Latest federal execution spearheaded by Catholic judiciary officials
In now-typical fashion, the U.S. government worked late into the night yesterday to vacate a stay of execution for Orlando Cordia Hall, a Black man convicted by an all-White jury in 1996.
He was thereafter executed, at 11:47 p.m.
Orlando Cordia Hall Executed for 1994 Kidnapping and Murder of 16-Year-Old Girlhttps://t.co/UHN1ZKuQx6
— Justice Department (@TheJusticeDept) November 20, 2020
The Supreme Court is responsible for vacating such stays, and last night's proceedings included several Catholics justices voting, at least functionally, in favor of the execution.
These included Chief Justice John Roberts, as well as Associate Justices Amy Coney Barrett, Samuel Alito, Brett Kavanaugh, and the Black Catholic Clarence Thomas.
This is despite Pope Francis updating the Catholic Catechism in 2018 to refer to the death penalty as "inadmissible".
The three more liberal Supreme Court Justices, all appointed by Democrat presidents, voted in favor of the stay. One of them, Justice Sonia Sotomayor, is also a Catholic.
Tried and convicted in Texas for a 1994 kidnapping, rape, and murder, Hall was sentenced to death following an allegedly unconstitutional striking of Black candidates from the jury pool.
Hall joined several other victims of the recent reinstatement and full use of capital punishment by Attorney General Barr and the U.S. Justice Department, following a 16-year hiatus.
Barr himself is a Catholic as well.
Hall supporters from around the country have reacted in sorrow to the news of his execution, with many protesting that the death penalty is counter-productive, un-Christian, and functionally racist.
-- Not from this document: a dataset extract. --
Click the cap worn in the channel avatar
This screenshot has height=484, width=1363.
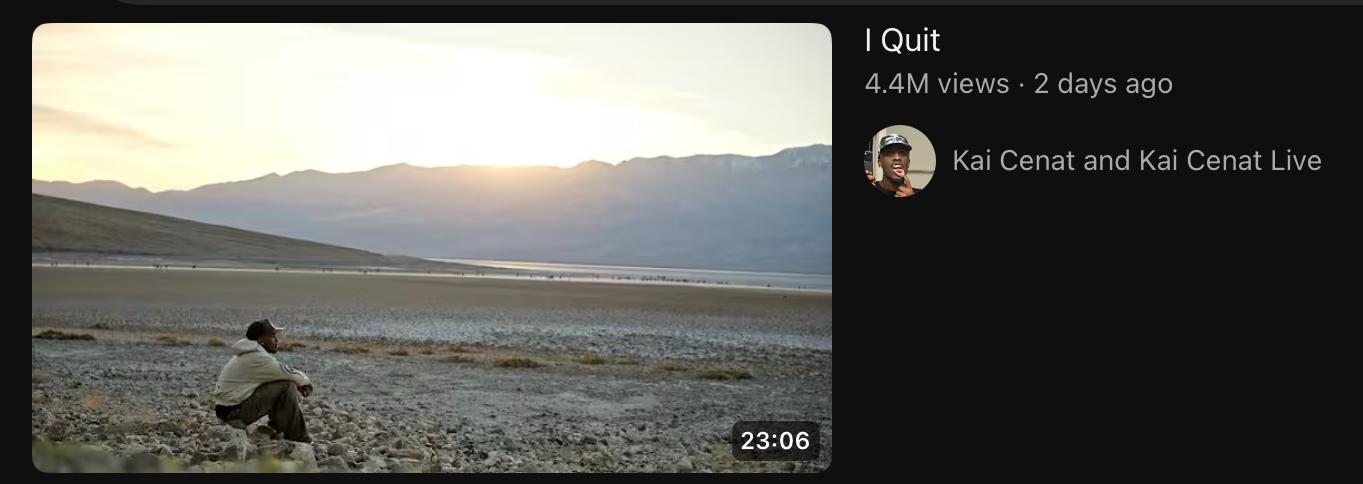pos(895,141)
These include notable anti-execution activists Sister Helen Prejean and Protestant activist Shane Claiborne.
Executions do not deter crime. In fact, violent crime rates are higher on average in death penalty states than in non-death penalty states. Some criminologists even attribute a marked *increase* in violent crime after an execution to the bad example set when the government kills.
— Sister Helen Prejean (@helenprejean) November 19, 2020
Orlando Hall has been executed. Prayers go out tonight to all who loved him, & to the family of Lisa Rene.
— Shane Claiborne (@ShaneClaiborne) November 20, 2020
The death penalty does not heal the wounds of violence. It only creates new wounds.
Let us renew our commitment to end the scourge of the death penalty, once & for all.
President-elect Joe Biden, also a practicing Catholic, has pledged to help suspend the practice during his administration, scheduled to begin next year.
The Justice Department plans to carry out two more executions between now and Biden's inauguration, including another African-American, Brandon Bernard, and Lisa Montgomery—the only woman on death row.
Courts get things wrong. In the U.S., our Supreme Court upheld slavery, Jim Crow, forced sterilization, anti-miscegenation laws, forced internment, and more. These decisions were eventually overturned and repudiated. One day, the same will happen with the death penalty.